- Goh, N., et al. (2024). Large Language Model Influence on Diagnostic Reasoning. JAMA Network Open, 7(10), e2440969. doi:10.1001/jamanetworkopen.2024.40969
L'étude s'est basée sur six vignettes de cas particulièrement complexes issus d'une base validée de 105 cas cliniques. Voici un exemple de cas choisi : un patient de 76 ans présente des complications post-interventionnelles après une angioplastie par ballonnet. Il se plaint de douleurs dorsales intenses, de fièvre et de fatigue. Le diagnostic correct - embolie de cholestérol - a été posé avec précision par l'IA.
Deux obstacles majeurs ont été identifiés. Le premier est l'utilisation sous-optimale des fonctionnalités de l'IA. Plutôt que de fournir à l'IA une description exhaustive des cas cliniques, de nombreux médecins se limitent à lui poser des questions isolées. Le second est la tendance marquée des praticiens à s'en tenir à leurs hypothèses diagnostiques initiales, même lorsque l'analyse IA leur propose des diagnostics alternatifs largement plus plausibles.

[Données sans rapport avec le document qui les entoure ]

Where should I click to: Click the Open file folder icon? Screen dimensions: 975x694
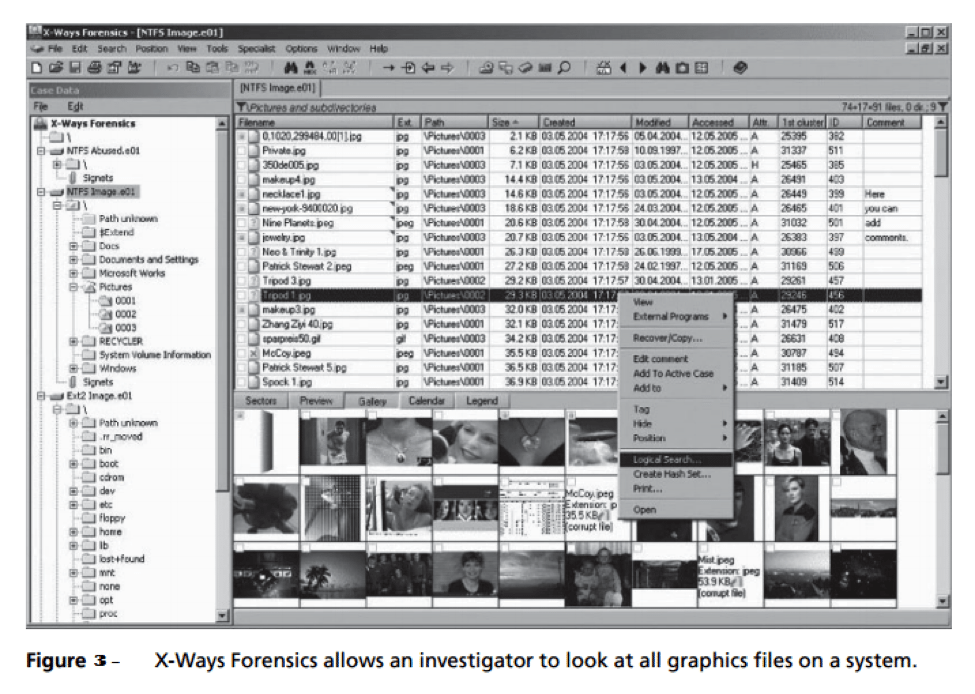point(55,68)
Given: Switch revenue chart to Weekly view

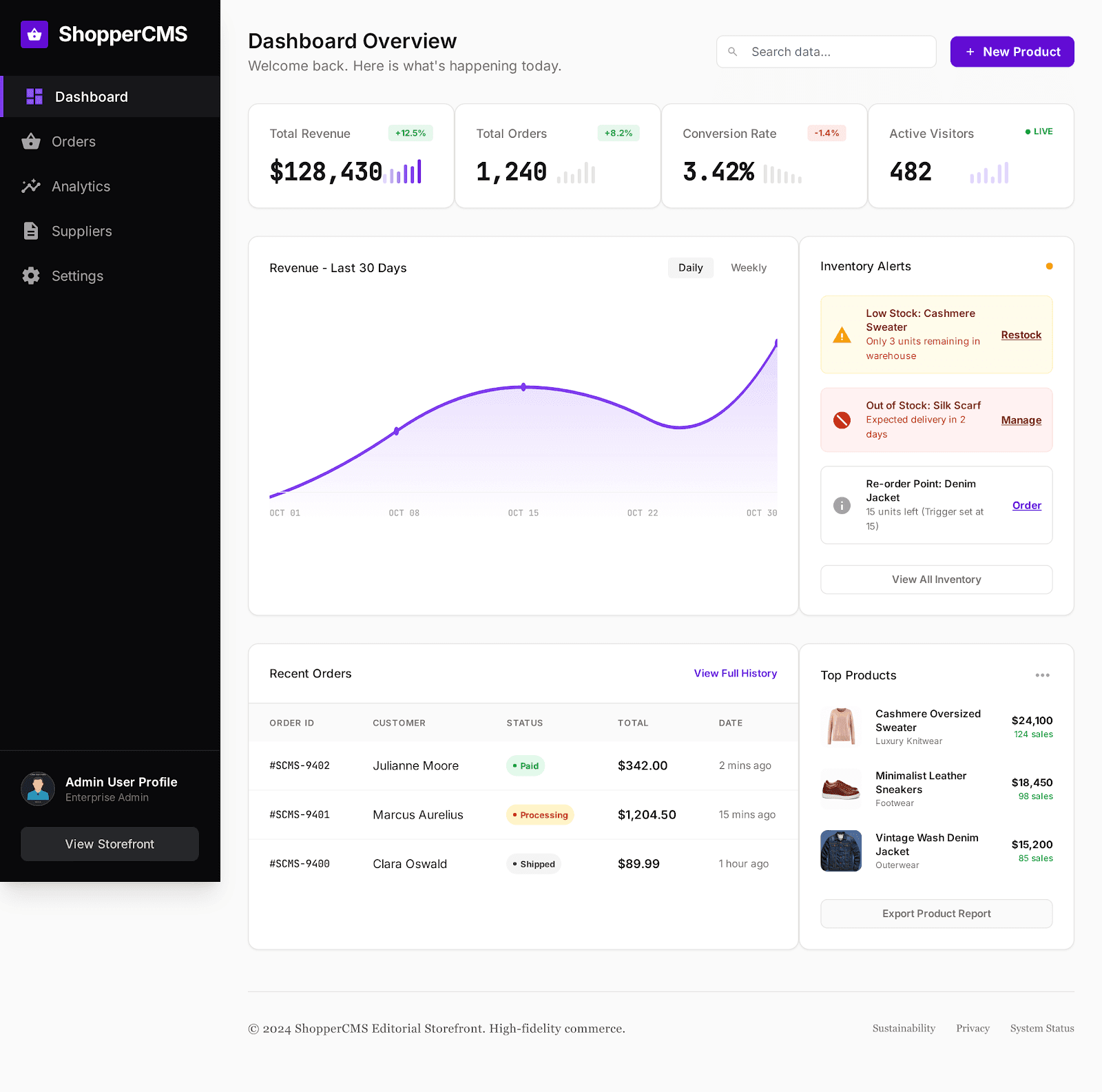Looking at the screenshot, I should pos(748,268).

L'analyse du temps de diagnostic révèle des nuances intéressantes : alors qu'une IA met en moyenne 519 secondes pour poser un diagnostic, les méthodes conventionnelles en nécessitent 565. Cette différence est modérée. Elle indique que l'apport majeur de l'IA ne réside pas dans sa rapidité, mais dans sa précision.
Les résultats de l'étude soulignent la nécessité d'un changement structurel de la routine clinique. L'intégration de l'IA ne se limite pas à la simple installation d'un nouvel outil dans un cabinet médical ou à l'hôpital. Il est essentiel de développer des stratégies d'implémentation, incluant des processus standardisés. L'incorporation de bibliothèques de prompts validés dans les protocoles cliniques pourrait grandement améliorer l'efficacité de l'IA tout en réduisant les erreurs d'utilisation.
La formation continue des médecins mérite aussi d'être repensée. Les programmes devraient désormais inclure la maîtrise technique des outils d'IA, tout en encourageant la compréhension critique quant à ses capacités et ses limites. Cela permettrait aux médecins d'exploiter son potentiel, tout en restant vigilants face à ses limites.
Les résultats de cette étude doivent être nuancés. Les conditions expérimentales sont bien différentes de la réalité clinique, où les médecins font face à des anamnèses incomplètes, des tableaux symptomatiques contradictoires et des situations nécessitant des décisions rapides.
L'implantation de l'IA en médecine ne peut se faire sans une approche équilibrée. En tant qu’outil d'aide au diagnostic, elle offre des perspectives prometteuses pour affiner les hypothèses diagnostiques et explorer des pistes différentielles. Néanmoins, la décision finale doit demeurer entre les mains des médecins, appuyée sur leur expérience clinique, les données probantes et leur relation personnalisée avec le patient. Le défi réside bien dans une intégration intelligente et réfléchie de cette technologie dans la pratique quotidienne.